(Records from a collection)
=-=-=

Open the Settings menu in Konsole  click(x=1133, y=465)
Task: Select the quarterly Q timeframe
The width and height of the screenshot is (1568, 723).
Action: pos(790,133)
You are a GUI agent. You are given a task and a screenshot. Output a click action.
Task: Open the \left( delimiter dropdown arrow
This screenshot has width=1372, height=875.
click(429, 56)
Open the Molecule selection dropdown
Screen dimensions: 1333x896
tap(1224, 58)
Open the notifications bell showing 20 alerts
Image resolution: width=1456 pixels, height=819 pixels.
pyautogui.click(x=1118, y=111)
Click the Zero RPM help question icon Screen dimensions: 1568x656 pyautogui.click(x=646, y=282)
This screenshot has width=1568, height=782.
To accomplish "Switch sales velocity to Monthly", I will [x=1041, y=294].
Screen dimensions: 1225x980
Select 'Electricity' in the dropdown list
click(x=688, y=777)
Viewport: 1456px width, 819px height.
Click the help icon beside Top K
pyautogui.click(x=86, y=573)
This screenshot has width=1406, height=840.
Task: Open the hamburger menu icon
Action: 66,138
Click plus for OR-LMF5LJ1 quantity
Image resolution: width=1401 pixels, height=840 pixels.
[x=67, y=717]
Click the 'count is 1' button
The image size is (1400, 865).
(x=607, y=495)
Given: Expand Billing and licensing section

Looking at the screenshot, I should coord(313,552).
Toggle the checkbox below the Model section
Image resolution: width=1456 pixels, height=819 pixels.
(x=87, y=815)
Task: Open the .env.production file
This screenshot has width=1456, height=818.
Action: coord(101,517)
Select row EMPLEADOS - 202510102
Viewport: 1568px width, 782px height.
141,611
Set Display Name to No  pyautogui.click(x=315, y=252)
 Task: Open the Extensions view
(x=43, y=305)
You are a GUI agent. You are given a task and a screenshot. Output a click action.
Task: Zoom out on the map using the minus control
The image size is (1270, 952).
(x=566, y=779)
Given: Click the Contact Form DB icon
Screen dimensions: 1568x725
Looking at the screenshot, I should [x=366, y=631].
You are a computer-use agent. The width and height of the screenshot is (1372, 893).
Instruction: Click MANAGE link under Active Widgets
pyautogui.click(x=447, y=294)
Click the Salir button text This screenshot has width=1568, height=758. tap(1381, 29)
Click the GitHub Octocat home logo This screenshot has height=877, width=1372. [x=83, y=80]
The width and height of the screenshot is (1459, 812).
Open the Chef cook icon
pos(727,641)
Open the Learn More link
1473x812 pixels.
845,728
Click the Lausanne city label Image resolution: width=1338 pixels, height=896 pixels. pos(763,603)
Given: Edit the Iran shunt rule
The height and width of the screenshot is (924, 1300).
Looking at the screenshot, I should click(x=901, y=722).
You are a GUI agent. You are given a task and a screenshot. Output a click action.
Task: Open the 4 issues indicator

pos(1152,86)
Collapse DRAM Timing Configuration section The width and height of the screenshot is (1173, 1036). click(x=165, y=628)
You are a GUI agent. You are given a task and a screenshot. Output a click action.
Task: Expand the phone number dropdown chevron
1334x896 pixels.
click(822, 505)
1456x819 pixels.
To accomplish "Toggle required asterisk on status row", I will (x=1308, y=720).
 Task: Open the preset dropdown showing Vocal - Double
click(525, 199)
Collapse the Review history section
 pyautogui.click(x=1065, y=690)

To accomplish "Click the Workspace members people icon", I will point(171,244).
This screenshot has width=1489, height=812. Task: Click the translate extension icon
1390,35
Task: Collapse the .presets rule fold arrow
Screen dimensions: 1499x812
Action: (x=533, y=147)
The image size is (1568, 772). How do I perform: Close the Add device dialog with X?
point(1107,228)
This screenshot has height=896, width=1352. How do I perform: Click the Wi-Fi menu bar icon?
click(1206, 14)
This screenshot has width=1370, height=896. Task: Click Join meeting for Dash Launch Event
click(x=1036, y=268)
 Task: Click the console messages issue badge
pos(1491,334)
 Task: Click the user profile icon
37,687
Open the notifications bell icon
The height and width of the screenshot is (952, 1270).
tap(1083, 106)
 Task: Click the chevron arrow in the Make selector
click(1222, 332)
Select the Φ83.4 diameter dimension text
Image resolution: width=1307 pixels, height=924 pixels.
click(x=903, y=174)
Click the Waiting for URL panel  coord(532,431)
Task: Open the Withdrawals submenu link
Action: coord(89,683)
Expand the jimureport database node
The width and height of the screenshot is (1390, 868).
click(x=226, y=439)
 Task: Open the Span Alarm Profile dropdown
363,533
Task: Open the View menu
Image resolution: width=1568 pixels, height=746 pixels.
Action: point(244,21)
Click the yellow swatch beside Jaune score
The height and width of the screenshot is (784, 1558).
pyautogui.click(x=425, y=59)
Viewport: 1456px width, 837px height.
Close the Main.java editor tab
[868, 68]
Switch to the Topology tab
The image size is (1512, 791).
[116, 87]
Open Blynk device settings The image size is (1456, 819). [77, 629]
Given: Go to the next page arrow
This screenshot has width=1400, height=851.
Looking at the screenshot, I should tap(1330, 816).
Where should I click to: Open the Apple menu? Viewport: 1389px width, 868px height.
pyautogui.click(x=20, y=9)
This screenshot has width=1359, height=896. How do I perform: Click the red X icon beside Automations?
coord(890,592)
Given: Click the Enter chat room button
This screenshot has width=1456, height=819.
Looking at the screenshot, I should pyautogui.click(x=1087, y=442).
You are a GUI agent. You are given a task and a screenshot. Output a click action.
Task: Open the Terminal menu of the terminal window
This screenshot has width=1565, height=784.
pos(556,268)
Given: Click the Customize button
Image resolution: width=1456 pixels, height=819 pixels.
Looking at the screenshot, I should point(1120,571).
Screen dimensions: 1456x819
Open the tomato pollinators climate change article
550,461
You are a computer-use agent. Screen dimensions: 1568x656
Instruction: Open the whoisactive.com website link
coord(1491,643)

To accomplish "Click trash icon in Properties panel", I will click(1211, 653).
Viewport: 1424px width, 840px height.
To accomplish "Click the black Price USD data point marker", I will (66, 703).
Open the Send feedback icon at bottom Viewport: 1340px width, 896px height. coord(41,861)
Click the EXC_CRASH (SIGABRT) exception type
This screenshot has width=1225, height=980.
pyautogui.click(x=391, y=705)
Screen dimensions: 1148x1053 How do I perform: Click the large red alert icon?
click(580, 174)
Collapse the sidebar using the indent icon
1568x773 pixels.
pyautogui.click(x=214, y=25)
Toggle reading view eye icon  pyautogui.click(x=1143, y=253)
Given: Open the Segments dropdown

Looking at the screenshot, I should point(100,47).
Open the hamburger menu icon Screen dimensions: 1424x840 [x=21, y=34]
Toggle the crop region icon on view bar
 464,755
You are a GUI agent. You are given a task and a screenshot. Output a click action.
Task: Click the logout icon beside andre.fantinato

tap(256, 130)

=-=-=

Problem requirements:
From the entries above, give again exactly the lines running from the line with "Task: Open the 4 issues indicator" to the line with "Task: Open the View menu"; include both of those lines.

Exercise solution:
Task: Open the 4 issues indicator

pos(1152,86)
Collapse DRAM Timing Configuration section The width and height of the screenshot is (1173, 1036). click(x=165, y=628)
You are a GUI agent. You are given a task and a screenshot. Output a click action.
Task: Expand the phone number dropdown chevron
1334x896 pixels.
click(822, 505)
1456x819 pixels.
To accomplish "Toggle required asterisk on status row", I will (x=1308, y=720).
 Task: Open the preset dropdown showing Vocal - Double
click(525, 199)
Collapse the Review history section
 pyautogui.click(x=1065, y=690)

To accomplish "Click the Workspace members people icon", I will point(171,244).
This screenshot has width=1489, height=812. Task: Click the translate extension icon
1390,35
Task: Collapse the .presets rule fold arrow
Screen dimensions: 1499x812
Action: (x=533, y=147)
The image size is (1568, 772). How do I perform: Close the Add device dialog with X?
point(1107,228)
This screenshot has height=896, width=1352. How do I perform: Click the Wi-Fi menu bar icon?
click(1206, 14)
This screenshot has width=1370, height=896. Task: Click Join meeting for Dash Launch Event
click(x=1036, y=268)
 Task: Click the console messages issue badge
pos(1491,334)
 Task: Click the user profile icon
37,687
Open the notifications bell icon
The height and width of the screenshot is (952, 1270).
tap(1083, 106)
 Task: Click the chevron arrow in the Make selector
click(1222, 332)
Select the Φ83.4 diameter dimension text
Image resolution: width=1307 pixels, height=924 pixels.
click(x=903, y=174)
Click the Waiting for URL panel  coord(532,431)
Task: Open the Withdrawals submenu link
Action: coord(89,683)
Expand the jimureport database node
The width and height of the screenshot is (1390, 868).
click(x=226, y=439)
 Task: Open the Span Alarm Profile dropdown
363,533
Task: Open the View menu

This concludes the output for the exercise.